==== INPUT ====

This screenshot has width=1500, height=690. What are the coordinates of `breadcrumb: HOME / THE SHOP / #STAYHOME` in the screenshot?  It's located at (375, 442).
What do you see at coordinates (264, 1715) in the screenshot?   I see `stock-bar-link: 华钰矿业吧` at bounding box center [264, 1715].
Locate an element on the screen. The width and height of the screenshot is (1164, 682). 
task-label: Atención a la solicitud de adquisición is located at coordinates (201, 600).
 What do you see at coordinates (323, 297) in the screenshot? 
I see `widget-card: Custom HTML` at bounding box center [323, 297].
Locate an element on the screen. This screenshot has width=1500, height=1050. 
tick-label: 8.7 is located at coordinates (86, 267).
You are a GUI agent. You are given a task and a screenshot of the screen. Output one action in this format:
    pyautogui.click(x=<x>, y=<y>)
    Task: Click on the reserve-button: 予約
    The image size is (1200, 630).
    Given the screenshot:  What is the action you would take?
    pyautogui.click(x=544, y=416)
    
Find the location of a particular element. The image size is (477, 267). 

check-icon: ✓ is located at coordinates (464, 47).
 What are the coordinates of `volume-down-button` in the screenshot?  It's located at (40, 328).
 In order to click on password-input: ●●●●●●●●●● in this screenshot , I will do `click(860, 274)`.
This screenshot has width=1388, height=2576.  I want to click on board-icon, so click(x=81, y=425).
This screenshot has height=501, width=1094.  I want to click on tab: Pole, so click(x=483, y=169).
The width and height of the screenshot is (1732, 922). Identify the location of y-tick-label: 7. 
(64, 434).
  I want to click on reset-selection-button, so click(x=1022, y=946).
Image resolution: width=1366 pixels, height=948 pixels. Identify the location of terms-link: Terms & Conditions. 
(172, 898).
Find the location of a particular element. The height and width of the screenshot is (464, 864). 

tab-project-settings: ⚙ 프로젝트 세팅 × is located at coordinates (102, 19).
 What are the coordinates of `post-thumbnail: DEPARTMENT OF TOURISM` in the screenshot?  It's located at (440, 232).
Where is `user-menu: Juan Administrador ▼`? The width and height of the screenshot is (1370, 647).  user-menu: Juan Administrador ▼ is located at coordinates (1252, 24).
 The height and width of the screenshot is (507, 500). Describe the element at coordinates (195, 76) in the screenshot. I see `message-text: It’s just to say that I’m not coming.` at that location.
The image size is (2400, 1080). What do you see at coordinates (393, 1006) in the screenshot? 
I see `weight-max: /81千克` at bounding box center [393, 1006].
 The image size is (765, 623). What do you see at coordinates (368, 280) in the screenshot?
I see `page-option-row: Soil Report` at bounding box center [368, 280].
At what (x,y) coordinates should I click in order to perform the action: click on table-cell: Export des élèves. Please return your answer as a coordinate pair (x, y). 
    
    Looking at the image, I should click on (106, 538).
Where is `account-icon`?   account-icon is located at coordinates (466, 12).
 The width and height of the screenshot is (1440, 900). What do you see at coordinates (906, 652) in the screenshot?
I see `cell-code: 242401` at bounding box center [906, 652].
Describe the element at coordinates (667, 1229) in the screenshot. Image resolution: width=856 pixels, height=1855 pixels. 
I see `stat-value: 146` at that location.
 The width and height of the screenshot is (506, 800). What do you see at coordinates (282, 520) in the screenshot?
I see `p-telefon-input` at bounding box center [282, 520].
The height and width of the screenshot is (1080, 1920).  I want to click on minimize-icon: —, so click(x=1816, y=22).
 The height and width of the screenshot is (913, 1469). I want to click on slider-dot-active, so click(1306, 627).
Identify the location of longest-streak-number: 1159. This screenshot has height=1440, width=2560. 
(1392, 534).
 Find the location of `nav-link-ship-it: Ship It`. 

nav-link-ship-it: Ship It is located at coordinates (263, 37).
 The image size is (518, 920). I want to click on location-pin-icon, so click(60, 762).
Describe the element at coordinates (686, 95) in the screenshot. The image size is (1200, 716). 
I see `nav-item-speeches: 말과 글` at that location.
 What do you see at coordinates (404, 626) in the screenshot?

====

▶ [AIM OF THE EXERCISE]: Lay out every line of the items above as a Markdown table with the columns "n" and "Line," numbering the rows in order and omitting blank lines.

▶ [OUTPUT FOR THIS TASK]:
| n | Line |
|---|---|
| 1 | This screenshot has width=1500, height=690. What are the coordinates of `breadcrumb: HOME / THE SHOP / #STAYHOME` in the screenshot?  It's located at (375, 442). |
| 2 | What do you see at coordinates (264, 1715) in the screenshot?   I see `stock-bar-link: 华钰矿业吧` at bounding box center [264, 1715]. |
| 3 | Locate an element on the screen. The width and height of the screenshot is (1164, 682).  |
| 4 | task-label: Atención a la solicitud de adquisición is located at coordinates (201, 600). |
| 5 |  What do you see at coordinates (323, 297) in the screenshot?  |
| 6 | I see `widget-card: Custom HTML` at bounding box center [323, 297]. |
| 7 | Locate an element on the screen. This screenshot has width=1500, height=1050.  |
| 8 | tick-label: 8.7 is located at coordinates (86, 267). |
| 9 | You are a GUI agent. You are given a task and a screenshot of the screen. Output one action in this format: |
| 10 |     pyautogui.click(x=<x>, y=<y>) |
| 11 |     Task: Click on the reserve-button: 予約 |
| 12 |     The image size is (1200, 630). |
| 13 |     Given the screenshot:  What is the action you would take? |
| 14 |     pyautogui.click(x=544, y=416) |
| 15 | Find the location of a particular element. The image size is (477, 267).  |
| 16 | check-icon: ✓ is located at coordinates (464, 47). |
| 17 |  What are the coordinates of `volume-down-button` in the screenshot?  It's located at (40, 328). |
| 18 |  In order to click on password-input: ●●●●●●●●●● in this screenshot , I will do `click(860, 274)`. |
| 19 | This screenshot has width=1388, height=2576.  I want to click on board-icon, so click(x=81, y=425). |
| 20 | This screenshot has height=501, width=1094.  I want to click on tab: Pole, so click(x=483, y=169). |
| 21 | The width and height of the screenshot is (1732, 922). Identify the location of y-tick-label: 7.  |
| 22 | (64, 434). |
| 23 |   I want to click on reset-selection-button, so click(x=1022, y=946). |
| 24 | Image resolution: width=1366 pixels, height=948 pixels. Identify the location of terms-link: Terms & Conditions.  |
| 25 | (172, 898). |
| 26 | Find the location of a particular element. The height and width of the screenshot is (464, 864).  |
| 27 | tab-project-settings: ⚙ 프로젝트 세팅 × is located at coordinates (102, 19). |
| 28 |  What are the coordinates of `post-thumbnail: DEPARTMENT OF TOURISM` in the screenshot?  It's located at (440, 232). |
| 29 | Where is `user-menu: Juan Administrador ▼`? The width and height of the screenshot is (1370, 647).  user-menu: Juan Administrador ▼ is located at coordinates (1252, 24). |
| 30 |  The height and width of the screenshot is (507, 500). Describe the element at coordinates (195, 76) in the screenshot. I see `message-text: It’s just to say that I’m not coming.` at that location. |
| 31 | The image size is (2400, 1080). What do you see at coordinates (393, 1006) in the screenshot?  |
| 32 | I see `weight-max: /81千克` at bounding box center [393, 1006]. |
| 33 |  The image size is (765, 623). What do you see at coordinates (368, 280) in the screenshot? |
| 34 | I see `page-option-row: Soil Report` at bounding box center [368, 280]. |
| 35 | At what (x,y) coordinates should I click in order to perform the action: click on table-cell: Export des élèves. Please return your answer as a coordinate pair (x, y).  |
| 36 |     Looking at the image, I should click on (106, 538). |
| 37 | Where is `account-icon`?   account-icon is located at coordinates (466, 12). |
| 38 |  The width and height of the screenshot is (1440, 900). What do you see at coordinates (906, 652) in the screenshot? |
| 39 | I see `cell-code: 242401` at bounding box center [906, 652]. |
| 40 | Describe the element at coordinates (667, 1229) in the screenshot. Image resolution: width=856 pixels, height=1855 pixels.  |
| 41 | I see `stat-value: 146` at that location. |
| 42 |  The width and height of the screenshot is (506, 800). What do you see at coordinates (282, 520) in the screenshot? |
| 43 | I see `p-telefon-input` at bounding box center [282, 520]. |
| 44 | The height and width of the screenshot is (1080, 1920).  I want to click on minimize-icon: —, so click(x=1816, y=22). |
| 45 |  The height and width of the screenshot is (913, 1469). I want to click on slider-dot-active, so click(1306, 627). |
| 46 | Identify the location of longest-streak-number: 1159. This screenshot has height=1440, width=2560.  |
| 47 | (1392, 534). |
| 48 |  Find the location of `nav-link-ship-it: Ship It`.  |
| 49 | nav-link-ship-it: Ship It is located at coordinates (263, 37). |
| 50 |  The image size is (518, 920). I want to click on location-pin-icon, so click(60, 762). |
| 51 | Describe the element at coordinates (686, 95) in the screenshot. The image size is (1200, 716).  |
| 52 | I see `nav-item-speeches: 말과 글` at that location. |
| 53 |  What do you see at coordinates (404, 626) in the screenshot? |